How to apply CNN to live/variable-length audio?

anon_1101 · September 11, 2022, 10:58pm

I have a simple convolutional model capable of classifying 8 spoken words from ~1 second long audio clips at a sample_rate of 16000. Training/test accuracy is good enough to where I want to start testing it on live microphone audio recorded directly on the device. How would I write an inference function that takes a variable-length audio input (microphone) instead of the 1-sec long audio it was trained on?

I assume I have to use sliding windows with a width equal to my sample rate or something similar, however, I am not too confident in this approach.

Feedback and advice are greatly appreciated, thank you.

ElsebaiyMohamed · May 26, 2023, 12:03pm

i think this may be valid for you

all_audio = [] # intial empty
while True:
    mic_audio = #get from mic
    all_audio.extend(mic_audio )
    if len(all_audio) > segment_size:
        segment = all_audio[:segment_size]
        all_audio = all_audio[stride_size:]
        result_of_segment = my_model(segment)

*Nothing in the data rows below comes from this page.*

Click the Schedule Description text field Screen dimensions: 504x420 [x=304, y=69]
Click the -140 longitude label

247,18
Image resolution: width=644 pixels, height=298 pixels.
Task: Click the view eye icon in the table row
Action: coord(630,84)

bloos · June 13, 2023, 7:44am

I’ve run some experiments with 1d convolutions on audio data of variable length too and have discovered some problems that can occur:

the network might learn the signal length indirectly and turn it into a feature. Probably not what you want
the approach forces you to use a batch size of 1, which means that you cannot use batch normalization techniques. Other normalization approaches were even worse in my experiments as layer norm led to divergence.

What I did to solve the issues during training:

apply different padding techniques like zero padding or repetition, to feed a whole batch into one tensor
use batch normalization

I’ve read your post again and as it seems you are talking only about inferencing an already existing network. In this case you can slice your data to match the desired input.